8Pour autant, ils n’étaient pas accessibles au plus grand nombre. L’éventail des prix trahit en effet une orientation assez peu démocratique. Si l’on excepte la saison de l’an IV où ces prix n’ont plus aucun sens en raison de l’inflation galopante, ils sont les plus élevés dans cette décennie. En 1791-1792, c’est déjà une fourchette assez large qui est proposée, avec pour tarif le plus élevé six livres, équivalant à celui du Concert spirituel fermé l’année précédente. Dès l’automne de 1794, l’éventail a progressé considérablement. L’orchestre et le premier balcon sont accessibles pour dix livres, ce qui représente un tarif tout à fait nouveau dans le secteur du concert public. Les prix suivants sont de cinq, trois et deux livres, et il faut immédiatement préciser qu’aucun phénomène inflationniste ne vient justifier de tels tarifs pendant cette première saison où ils ne varieront pas d’octobre 1794 à avril 1795. Tout au long de la décennie, les concerts ont maintenu une échelle des prix qui les range dans la continuité des anciennes institutions privilégiées et qui les distingue au sommet de la pyramide. Le large éventail des tarifs situés dans une tranche élevée et l’impossibilité de faire évoluer le public vers un système de souscription laissent croire à une fréquentation par des auditeurs infidèles et imprévisibles, différents en cela d’abonnés exigeants. Le Courrier des spectacles nous conforte dans cette opinion, qui rapporte, inlassablement pendant l’hiver 1797, les impressions suivantes : « Ce spectacle est toujours très nombreux et très brillant » ; « Toujours grande affluence, toujours beaucoup de luxe à ce spectacle enchanteur ».
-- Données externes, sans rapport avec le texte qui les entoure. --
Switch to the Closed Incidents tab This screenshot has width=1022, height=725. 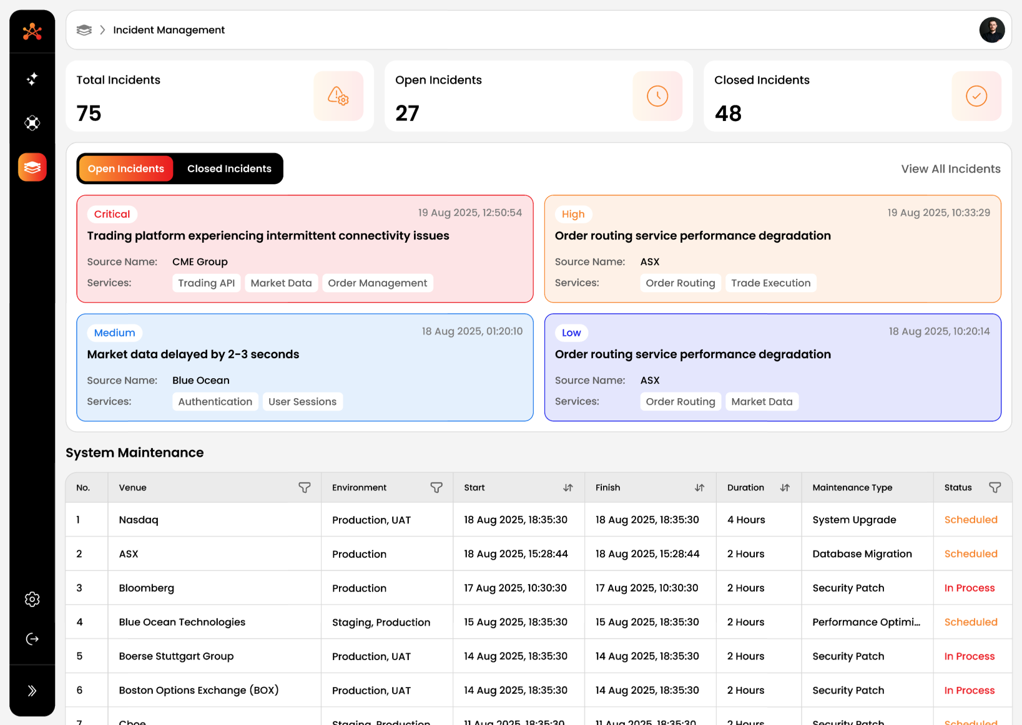tap(229, 169)
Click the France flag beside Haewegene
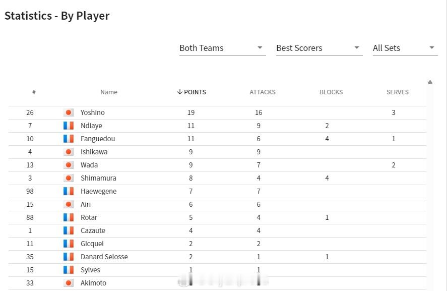This screenshot has height=291, width=447. pos(69,191)
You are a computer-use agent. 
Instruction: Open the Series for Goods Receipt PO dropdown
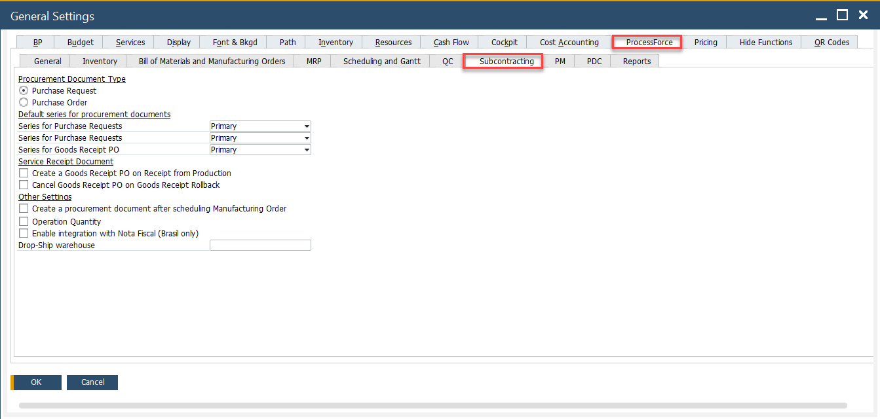(x=307, y=149)
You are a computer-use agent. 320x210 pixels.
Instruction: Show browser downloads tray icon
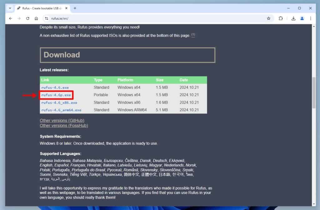coord(293,18)
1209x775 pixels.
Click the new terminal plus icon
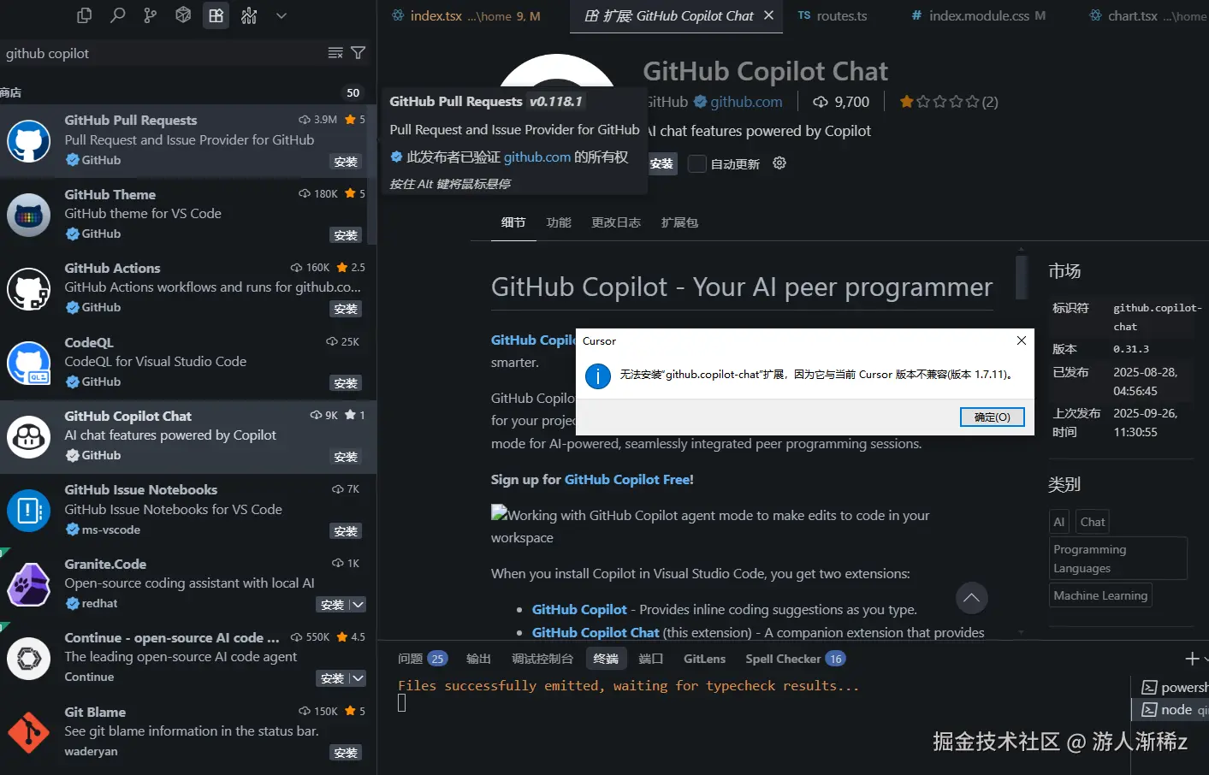[1191, 659]
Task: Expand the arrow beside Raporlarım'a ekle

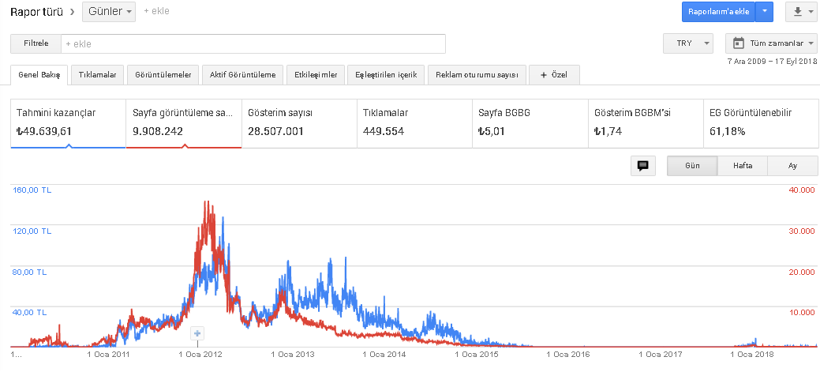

9Les concerts du théâtre peuvent se répartir en deux périodes : avant et après Thermidor. La première s’étend de Pâques 1791 à la fin de la Semaine sainte (avril) 1792, c’est-à-dire quelques mois avant la chute de la monarchie. Les concerts sont alors organisés en séries, le plus grand nombre des soirées étant concentré, comme pour le Concert spirituel, pendant la clôture pascale. La seconde période correspond à ce que l’historiographie, depuis Choron, appelle les « concerts Feydeau ». Il n’y en eut que trente-quatre, répartis sur trois saisons entre 1794 et 1800, saisons d’importance inégale en ce qui regarde le nombre de concerts12. En l’an ÜI, quelques mois après Thermidor (juillet 1794), quatorze concerts sont proposés entre le 28 octobre 1794 et le 8 avril 1795. Ils furent précédés de deux autres concerts dont nous ignorons les dates et les programmes, car il n’en a été fait aucune publicité dans les journaux13 : les concerts du théâtre Feydeau – théâtre connu pour ses sympathies monarchistes – ont débuté dans la discrétion avant de se montrer au grand jour à partir de la troisième soirée. En l’an IV, pendant la saison qui suit l’insurrection royaliste du 13 vendémiaire, le théâtre est entièrement réservé aux représentations et ne programme pas de concerts. Ceux-ci reprennent en l’an V : quatorze sont proposés entre le 29 novembre 1796 et le 8 mai 1797, la majeure partie étant concentrée sur les mois de janvier et février. Après le coup d’État de Fructidor qui inaugure le second Directoire, les concerts Feydeau sont de nouveau interrompus, cette fois pendant deux saisons. La dernière, celle de l’an VIII, est la plus courte. Suivant de quelques mois le coup d’État du 18 brumaire (8 novembre 1799), elle consiste en six concerts répartis sur trois mois, du 11 février au 11 avril 1800. On peut émettre l’hypothèse qu’elle est interrompue en raison d’un moindre succès. On observe cette année-là que la vie musicale parisienne est marquée par la concurrence du très prestigieux Concert de la rue de Cléry, à propos duquel des comptes rendus laissent croire qu’il s’agit d’une résurgence véritable de la Loge olympique – comme l’affirme Choron – et d’une reconstitution d’un public de connaisseurs, c’est-à-dire de mélomanes avertis et passionnés (six cents souscripteurs dès l’ouverture), différent, comme on va le voir, de celui des concerts Feydeau.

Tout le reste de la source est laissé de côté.